Clonazepam has shown some effect in treating sleep behaviours in neurodegenerative disorders. SSRI and other antidepressants have mixed responses reported in this patient group.
Conclusion
This case history illustrates a combined adrenergic and serotonergic agent like Mirtazapine, used effectively in treating symptoms of PTSD and associated harmful sleep behaviour disorder in some one with no co-morbid neurodegenerative disorders known. This is a promising outcome in the light of previous findings of Mirtazapine induced sleep behaviour in a patient group with neurodegenerative conditions. It calls for careful patient selection (ruling out co-morbid neurodegenerative disorders in PTSD) and further controlled studies of treatment of PTSD associated sleep behaviours.
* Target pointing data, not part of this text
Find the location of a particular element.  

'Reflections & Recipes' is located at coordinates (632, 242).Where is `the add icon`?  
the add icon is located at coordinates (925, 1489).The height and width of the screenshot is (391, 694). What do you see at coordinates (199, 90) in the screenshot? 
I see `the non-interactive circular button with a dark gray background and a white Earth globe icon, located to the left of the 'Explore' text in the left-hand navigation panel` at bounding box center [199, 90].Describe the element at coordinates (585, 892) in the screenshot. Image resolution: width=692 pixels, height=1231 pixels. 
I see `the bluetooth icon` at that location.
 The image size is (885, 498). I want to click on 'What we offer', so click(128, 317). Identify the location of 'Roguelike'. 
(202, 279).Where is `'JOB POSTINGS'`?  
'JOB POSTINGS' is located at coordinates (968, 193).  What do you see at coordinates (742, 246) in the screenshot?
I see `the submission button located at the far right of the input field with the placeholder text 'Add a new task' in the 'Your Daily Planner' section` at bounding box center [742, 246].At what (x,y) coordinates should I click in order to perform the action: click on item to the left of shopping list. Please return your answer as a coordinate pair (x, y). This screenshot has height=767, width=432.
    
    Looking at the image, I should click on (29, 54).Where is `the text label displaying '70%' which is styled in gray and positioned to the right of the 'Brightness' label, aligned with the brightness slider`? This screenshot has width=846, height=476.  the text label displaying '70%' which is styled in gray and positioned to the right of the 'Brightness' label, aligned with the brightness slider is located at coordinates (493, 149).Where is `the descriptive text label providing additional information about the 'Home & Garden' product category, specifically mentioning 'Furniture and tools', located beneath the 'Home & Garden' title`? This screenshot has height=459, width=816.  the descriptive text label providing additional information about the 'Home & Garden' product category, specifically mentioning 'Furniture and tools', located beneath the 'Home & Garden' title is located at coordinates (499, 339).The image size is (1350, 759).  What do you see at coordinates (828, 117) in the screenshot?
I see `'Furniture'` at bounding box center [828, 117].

Declaration of interest- None
References
Boeve, BF, Silber, MH, Saper, CB, Ferman,TJ. (2007)
Pathophysiology of REM sleep behavior disorder and relevance to neurodegenerative disease .Brian 130(11): 2770-2788
Garcia-Rill, E. (1997) Disorders of Reticular activating system. Med Hypothesis 49: 379-387.
Hageman, I, Andersen, HS, Jergensen, MB. ( 2001) Post traumatic stress disorder: a review of psychobiology and pharmacotherapy. Acta Psychiatrica Scandinavica104:411-422.
Husain, AM, Miller, PP, Carwile ,ST. (2001) REM sleep behaviour disorder: Potential relationship to Post traumatic stress disorder. Journal of clinical neurophysiology 18(2):148-157.
Thomas , A , Bonanni,L, Onofrj,M.( 2007) Symptomatic REM sleep behaviour disorder. Journal of Neurological Sciences. 28:S21-S36.